Good eating is essential to good living

Leave it to the owners-partners of the Area Home Store chain to be in the forefront of anything new. Pioneers in the home accessories and furnishings retail business in the country, they were the first to come up locally with a café to complement their stores. Almost, but not quite in-house, in the sense that it stands separately and is not within the store premises (across from the first Area Home Store in SM Megamall), the first Area Café was opened in 1996, two years after the SM store opened.

According to Kathleen Tambunting-Talmadge, Area Home Store, Area Cafe and the new O Café president, she and her partners are all foodies. Having lived abroad for so many years and also traveling to all corners of the world, their passion and appreciation for good food runs the gamut of the various Western cuisines.

"With the Area Home Store doing so well," says Talmadge, "our thoughts ran to, what else, but food, since we all love to eat. We told ourselves we should open something related to food, although we didn’t know exactly what it was going to be."

They also noted the trend of most home stores abroad to have their own in-house cafes. It seemed like a good idea, so they went for it. Clients would have a place to refresh themselves after shopping or wait for gift-wrapping to be done, and companions of shoppers somewhere to sit and eat.

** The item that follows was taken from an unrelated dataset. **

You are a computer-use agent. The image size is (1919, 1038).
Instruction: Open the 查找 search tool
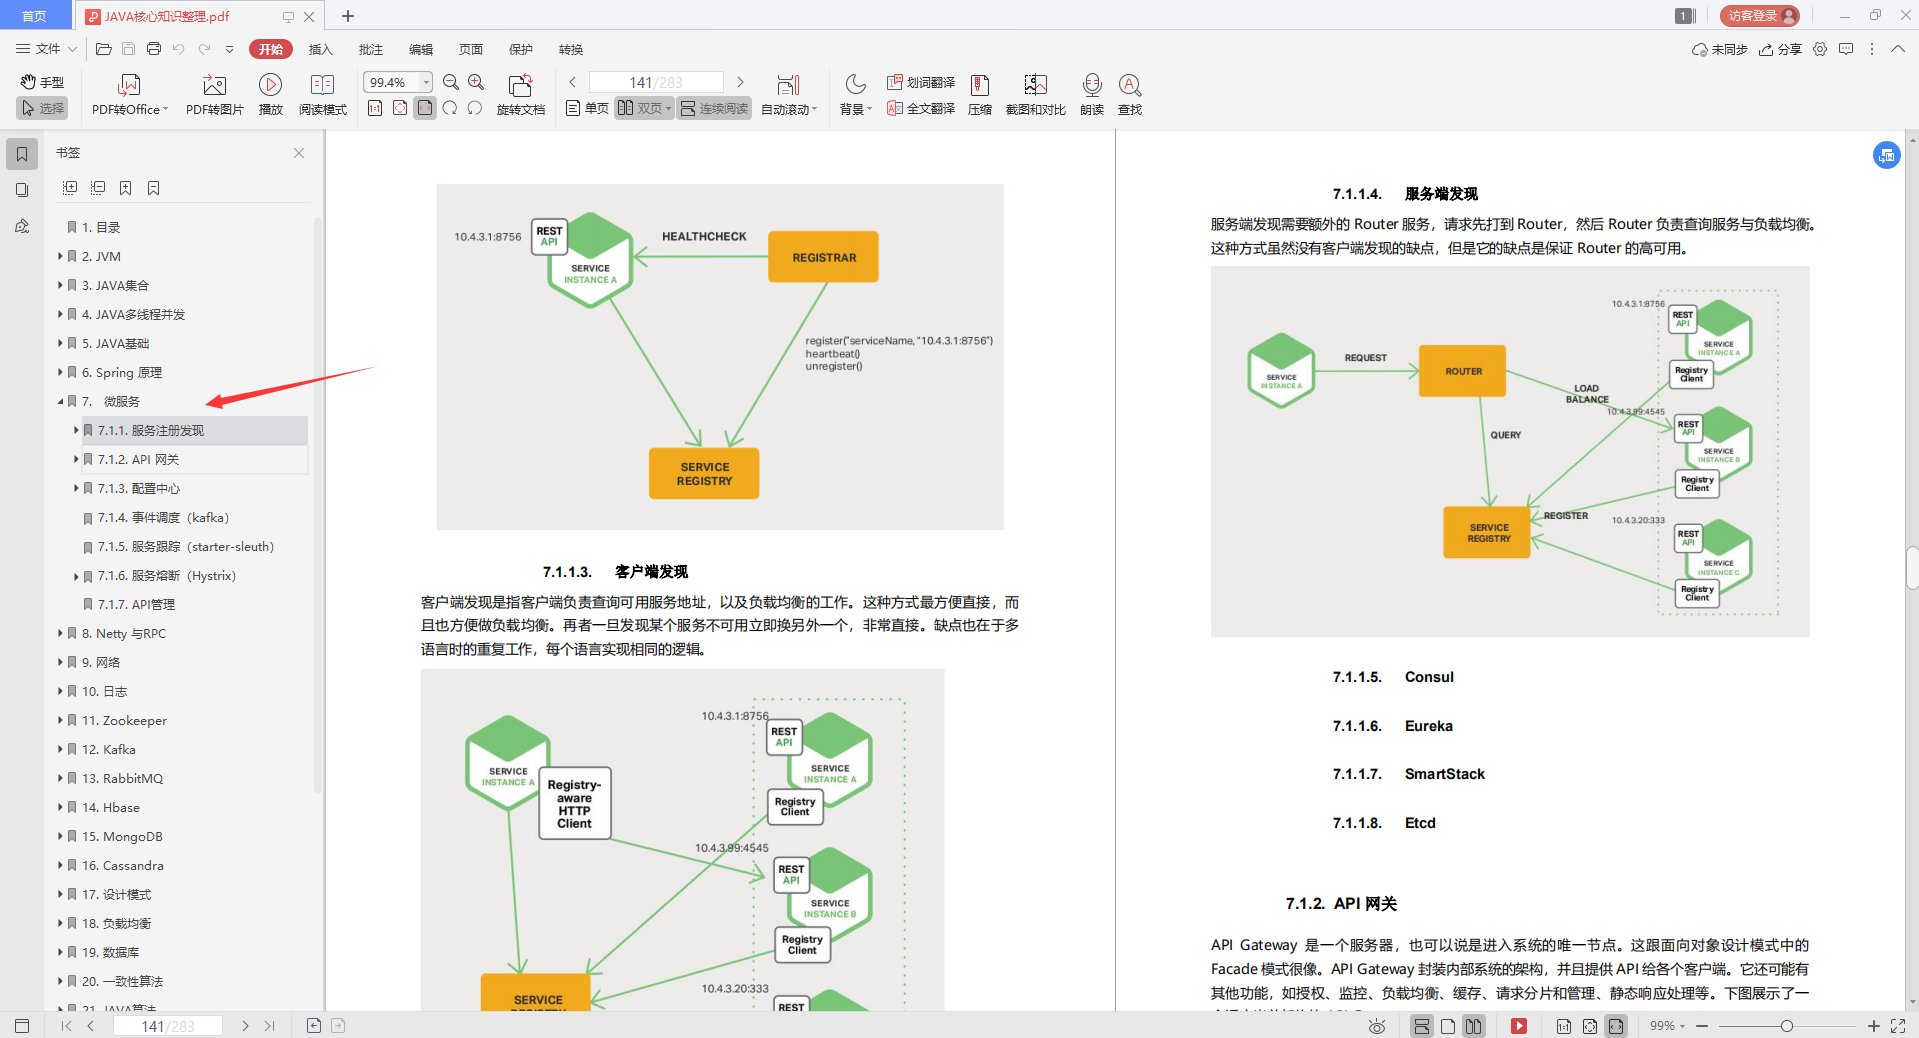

The menu was simple: good sandwiches, soups, salads, pasta, desserts and panini. "We were the first to introduce panini," says Talmadge, panini being Italian-type sandwiches. "Basically, the café was Italian," continues Talmadge, "and meant to be a panino bar. Maybe not everybody knew then what a panino was, but it was in keeping with the rationale of the store to bring in new things and keep people up to date. Now Area Café has evolved into something more global. Our chefs? We’ve trained them and we taste everything ourselves."

The sleek presentation of Area Café dishes is backed by fantastic flavors. The Diabolico, for example, has grilled chicken breast, gruyere cheese and salsa picante on pane Toscano. Grasso features Italian sausage, crumbled bacon, emmenthal cheese and red peppers on ciabatta. For pasta, among the many recommended are Al Sole with sun-dried tomatoes, capers, anchovies and olive oil, and Canneloni, pasta roll ups filled with spinach and covered with béchamel and parmesan. There are hot soups and salads, small plates of pate served with grilled crostini and pizzas. Coffee, drinks and dessert deserve a section of their own in the menu. From iced cappuccino to the espresso macchiato to red and white wine, the meal would still be incomplete without an ending of Italian-style cheesecake or apple crumble or banoffee pie.

Décor is contemporary. On one wall hang black and white photographs, the work of Spanish photographer-painter Jose Lasheras, who is the husband of Giovanna S. Mabanta, one of the owners-partners, and who has been published by Vogue and other magazines and has exhibited widely in Europe and in Ayala Museum in Makati City.

Not content with one café, and opening branches where there are Area Home Stores (like in SM Megamall, Glorietta and Alabang Town Center Expansion Wing), they recently opened their fourth Area Café branch in Robinsons Galleria, along with the new O Café. Simply called O, for Orient, the café features popular and traditional foods from Thailand, Indonesia, China, Vietnam, Singapore, Malaysia, and India – with most of the recipes coming from the family of Al Tambunting, Talmadge’s brother and also an owner-partner, who designed the café’s interior.

"Oriental is the trend these days," says Wilma C. Santos-Huang, general manager of the Area companies. "It’s a nostalgic look at the past when Asia was called ‘the Orient.’"

The Power Plant Mall at Rockwell Center is the only venue with all three – Area Home Store, Area Café and O Café – side by side. This is so that customers of either café can order what the other café has on the menu, and either before or after dining, can readily pop into Area Home Store.

"It will be the best of both worlds," smiles Talmadge. "As you can see, the group shares not just a passion for good things and food, but also for travel. But the real reason we have plunged into the food industry is because we firmly believe that good eating is essential to good living! Filipino certainly know a lot more about the world than they used to be. They’re more global in outlook today. We really are very proud that we’re the first to bring into the Philippines a lot of the quality products abroad – including food."

The 400-square-meter Area flagship store opens this month at the Power Plant, Rockwell Center, Makati City.